Em tais situações, a responsabilidade eleitoral se funda antes no efeito (= lesão ao bem tutelado) que na causa (ação ilícita). Isso porque sua missão primordial é salvaguardar a lisura e a normalidade do processo eleitoral, a higidez do pleito, a isonomia das candidaturas, a veraz representatividade.

[...]

Nesse contexto, a responsabilidade eleitoral harmoniza-se com a contemporânea noção de risco. O discurso do risco liga-se à ideia de prevenção de um mal ou dano futuro a um bem ou interesse valorizados na sociedade [...] A responsabilidade se funda na realização dessas condutas ou nos benefícios que elas proporcionaram (ou teriam proporcionado) a determinada candidatura.[23] [destaque no original]

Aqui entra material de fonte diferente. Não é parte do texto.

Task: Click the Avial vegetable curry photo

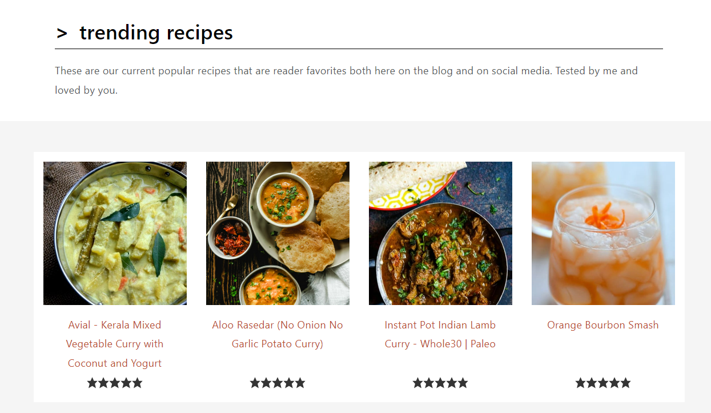Action: pyautogui.click(x=115, y=233)
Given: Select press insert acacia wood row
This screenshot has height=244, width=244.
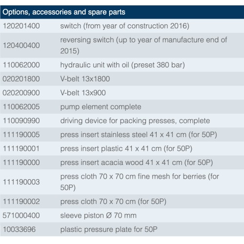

A perspectiva hermenêutica ora delineada é desenvolvida não apenas pela doutrina especializada, como, também, pela jurisprudência dos tribunais eleitorais. De se salientar, ainda, que a própria legislação eleitoral apresenta exemplos de previsão de responsabilidade objetiva. Nesse sentido, cumpre transcrever alguns dispositivos da Lei nº 9.504/1997, a chamada “Lei das Eleições”:

Art. 20. O candidato a cargo eletivo fará, diretamente ou por intermédio de pessoa por ele designada, a administração financeira de sua campanha, usando recursos repassados pelo comitê, inclusive os relativos à cota do Fundo Partidário, recursos próprios ou doações de pessoas físicas ou jurídicas, na forma estabelecida nesta Lei.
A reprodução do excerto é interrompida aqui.